**TUGAS LATIHAN A:** Menurut teks tentang pengambilalihan perusahaan oleh buruh, kota mana yang membuat kebijakan menyetujui penguasaan perusahaan oleh buruh secara bersama?
**TUGAS LATIHAN B:** Tolong lanjutkan teks tentang pengambilalihan perusahaan oleh buruh, dimulai setelah kalimat terakhirnya.

**KUTIPAN TEKS:**
+ + +
Padahal ketika buruh mengambil alih perusahaan dalam keadaan sulit, hutang 
menumpuk, buruh tidak dibayar, dan produksi macet.  Upaya yang dilakukan untuk 
berproduksinya kembali perusahaan, dianggap illegal dan melanggar undang-undang.

                   

                  Namun kekuatan besar kaum buruh yang membuat Komite Nasional 
Pengelolaan Perusahaan, tentunya tidak tinggal diam dan memperkuat barisannya 
serta melakukan perlawanan dengan berbagai cara. Upaya awal adalah dengan terus 
berproduksi dan menjaga perusahaan secara bergilir. Upaya lanjutannya dengan 
mendesak negara dan pemerintah setempat membuat kebijakan agar pengelolaan 
perusahaan diatur dalam sebuah peraturan khusus.  Pada prosesnya Kota Buenos 
Aires membuat kebijakan menyetujui penguasaan perusahaan oleh buruh secara 
bersama.  Sebuah proses panjang dan masih terus berlangsung.

                   

                  Pelajaran untuk kasus di Indonesia

                   

                  Di Indonesia, situasi ekonomi juga memiliki kemiripan dengan 
Argentina dan daerah Amerika Latin lainnya.  Resep diberikan oleh IMF dan World 
Bank agar menjadi tergantung dan kemudian negara tunduk. Aturan 
perundang-undangan dibuat untuk memberikan keleluasaan bagi pengusaha/investor 
dan merugikan buruh. Pun, fenomena kasus penutupan perusahaan dengan dalih 
pailit, relokasi dan pengusaha kabur cukup marak paska krisis ekonomi 1998. 
Cukup banyak perjuangan yang hanya berhenti pada pemberian pesangon yang sangat 
kecil dan apabila melawan melalui jalur hukum akan selalu lama bahkan 
terkatung-katung, karena proses yang panjang dengan eksekusi yang tak pasti.
+ + +
**Catatan tentang letak butir:**
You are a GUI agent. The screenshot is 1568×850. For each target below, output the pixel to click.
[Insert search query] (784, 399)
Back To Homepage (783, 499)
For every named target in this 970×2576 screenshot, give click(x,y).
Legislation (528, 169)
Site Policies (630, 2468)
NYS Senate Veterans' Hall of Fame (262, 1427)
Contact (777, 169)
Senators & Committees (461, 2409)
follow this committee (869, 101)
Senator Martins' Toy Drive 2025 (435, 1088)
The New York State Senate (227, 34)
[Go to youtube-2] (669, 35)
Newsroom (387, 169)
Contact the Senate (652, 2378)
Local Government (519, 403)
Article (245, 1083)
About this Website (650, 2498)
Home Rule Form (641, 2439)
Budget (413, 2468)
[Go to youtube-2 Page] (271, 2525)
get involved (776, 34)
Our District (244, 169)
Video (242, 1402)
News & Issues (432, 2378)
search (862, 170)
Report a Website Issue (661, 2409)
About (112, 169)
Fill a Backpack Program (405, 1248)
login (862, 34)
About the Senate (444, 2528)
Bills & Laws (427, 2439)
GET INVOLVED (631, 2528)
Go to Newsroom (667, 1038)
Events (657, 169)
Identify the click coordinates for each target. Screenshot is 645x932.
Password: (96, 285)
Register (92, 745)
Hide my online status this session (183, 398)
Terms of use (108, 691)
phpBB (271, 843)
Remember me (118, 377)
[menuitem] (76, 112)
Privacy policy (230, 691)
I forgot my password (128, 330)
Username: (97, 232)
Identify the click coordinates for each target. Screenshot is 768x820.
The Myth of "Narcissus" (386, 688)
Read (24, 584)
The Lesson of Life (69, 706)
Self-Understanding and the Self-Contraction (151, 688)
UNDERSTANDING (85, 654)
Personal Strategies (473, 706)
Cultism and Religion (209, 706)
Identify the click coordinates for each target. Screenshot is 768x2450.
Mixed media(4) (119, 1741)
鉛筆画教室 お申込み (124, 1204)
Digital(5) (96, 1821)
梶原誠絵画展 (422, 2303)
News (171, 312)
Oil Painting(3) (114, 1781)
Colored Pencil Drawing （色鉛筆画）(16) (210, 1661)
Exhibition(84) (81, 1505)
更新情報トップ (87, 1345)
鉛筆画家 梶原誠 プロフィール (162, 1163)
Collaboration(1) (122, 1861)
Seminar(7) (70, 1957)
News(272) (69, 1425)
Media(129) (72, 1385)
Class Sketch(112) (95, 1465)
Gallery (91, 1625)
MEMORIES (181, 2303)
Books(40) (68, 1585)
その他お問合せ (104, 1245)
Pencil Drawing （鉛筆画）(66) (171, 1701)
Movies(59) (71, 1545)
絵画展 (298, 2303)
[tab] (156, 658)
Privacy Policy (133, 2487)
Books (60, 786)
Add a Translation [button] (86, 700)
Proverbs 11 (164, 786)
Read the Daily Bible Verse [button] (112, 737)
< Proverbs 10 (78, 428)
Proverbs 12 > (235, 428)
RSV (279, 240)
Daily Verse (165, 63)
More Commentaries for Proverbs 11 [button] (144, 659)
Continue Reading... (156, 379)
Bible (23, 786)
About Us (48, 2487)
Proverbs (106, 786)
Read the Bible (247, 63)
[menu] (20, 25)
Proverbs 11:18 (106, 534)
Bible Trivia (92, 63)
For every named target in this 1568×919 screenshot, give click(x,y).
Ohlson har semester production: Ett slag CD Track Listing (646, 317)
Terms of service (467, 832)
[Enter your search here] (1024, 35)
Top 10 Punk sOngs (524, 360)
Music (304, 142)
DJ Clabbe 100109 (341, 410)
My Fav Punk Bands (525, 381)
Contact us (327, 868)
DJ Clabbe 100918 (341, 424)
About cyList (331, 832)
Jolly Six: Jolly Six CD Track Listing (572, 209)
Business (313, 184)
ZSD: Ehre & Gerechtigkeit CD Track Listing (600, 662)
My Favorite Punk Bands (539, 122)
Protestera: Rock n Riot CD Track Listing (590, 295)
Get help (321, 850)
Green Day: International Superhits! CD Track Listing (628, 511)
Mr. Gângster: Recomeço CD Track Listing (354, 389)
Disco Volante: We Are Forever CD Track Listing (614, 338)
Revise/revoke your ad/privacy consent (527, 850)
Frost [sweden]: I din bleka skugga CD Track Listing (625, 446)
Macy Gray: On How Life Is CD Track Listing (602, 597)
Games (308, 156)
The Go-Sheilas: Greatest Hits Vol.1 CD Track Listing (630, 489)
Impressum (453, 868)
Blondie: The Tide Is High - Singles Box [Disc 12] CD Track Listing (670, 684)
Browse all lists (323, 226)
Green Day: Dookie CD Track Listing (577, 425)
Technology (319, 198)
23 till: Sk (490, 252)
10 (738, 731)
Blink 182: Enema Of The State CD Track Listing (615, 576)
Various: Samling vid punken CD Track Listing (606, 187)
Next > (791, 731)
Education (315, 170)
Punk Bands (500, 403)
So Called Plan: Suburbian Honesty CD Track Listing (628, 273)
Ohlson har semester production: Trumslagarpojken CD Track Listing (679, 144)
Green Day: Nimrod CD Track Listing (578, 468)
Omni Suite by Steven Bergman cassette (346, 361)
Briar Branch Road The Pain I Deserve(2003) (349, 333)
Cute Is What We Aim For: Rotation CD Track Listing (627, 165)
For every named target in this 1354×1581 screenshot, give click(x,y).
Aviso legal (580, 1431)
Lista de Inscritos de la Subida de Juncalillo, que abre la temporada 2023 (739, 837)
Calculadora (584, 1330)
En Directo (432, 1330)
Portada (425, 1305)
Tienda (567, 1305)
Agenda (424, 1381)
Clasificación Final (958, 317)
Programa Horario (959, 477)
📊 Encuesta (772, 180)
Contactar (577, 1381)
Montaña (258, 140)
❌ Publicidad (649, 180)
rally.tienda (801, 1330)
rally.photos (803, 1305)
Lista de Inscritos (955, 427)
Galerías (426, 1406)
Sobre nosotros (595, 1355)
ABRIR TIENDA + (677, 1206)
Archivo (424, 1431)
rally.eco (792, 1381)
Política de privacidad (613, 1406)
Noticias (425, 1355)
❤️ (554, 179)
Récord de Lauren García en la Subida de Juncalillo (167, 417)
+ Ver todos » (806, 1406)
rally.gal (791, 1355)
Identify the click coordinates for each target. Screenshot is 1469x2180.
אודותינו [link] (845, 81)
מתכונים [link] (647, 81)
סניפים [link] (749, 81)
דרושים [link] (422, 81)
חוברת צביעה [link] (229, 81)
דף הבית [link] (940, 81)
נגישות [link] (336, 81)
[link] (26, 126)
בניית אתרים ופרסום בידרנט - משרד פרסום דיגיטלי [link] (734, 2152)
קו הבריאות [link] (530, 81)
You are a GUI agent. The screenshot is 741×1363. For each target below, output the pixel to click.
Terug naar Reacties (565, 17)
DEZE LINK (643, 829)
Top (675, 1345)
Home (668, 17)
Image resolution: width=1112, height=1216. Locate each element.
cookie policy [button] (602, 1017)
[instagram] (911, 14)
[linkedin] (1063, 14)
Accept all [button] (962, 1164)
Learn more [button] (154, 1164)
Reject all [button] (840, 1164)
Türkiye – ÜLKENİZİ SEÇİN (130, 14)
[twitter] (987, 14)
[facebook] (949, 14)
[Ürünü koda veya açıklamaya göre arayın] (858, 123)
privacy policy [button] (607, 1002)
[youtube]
+ + +
**JAWABAN TUGAS A:** Kota Buenos Aires.

**JAWABAN TUGAS B:**
                   

                  Pada tahun ini saja, di Jabodetabek diguncang dengan kaburnya 
pengusaha dan penutupan perusahaan karena larinya order seperti PT. Tong Yang 
Indonesia dan PT. Tapak Tiara Indah Bekasi yang mengerjakan sekitar 10.000 
buruh. Juga PT Spotec dan PT. Dong Joe Indonesia di Tangerang yang buruhnya 
mencapai 12.000.  Belum lagi PT. Titan Karawang, PT. Istana di Jakarta yang 
mempekerjakan hingga 5.000 buruh.

                   

                  Kita bisa hitung kerugian ekonomi, sosial dan politik bagi 
kaum buruh dan keluarganya yang menerima dampak karena pengusaha kabur dan 
perusahaan tutup. Secara ekonomi, tingkat penurunan kualitas hidup menjadi 
kenyataan pertama yang diterima. Pesangon yang tidak jelas dan kalaupun 
mendapatkan hanyalah kecil (tidak sesuai aturan), membuat kebutuhan-kebutuhan 
hidup tidak bias dipenuhi. 

                   

                  Secara sosial, sulit untuk mencari kerja karena batasan usia.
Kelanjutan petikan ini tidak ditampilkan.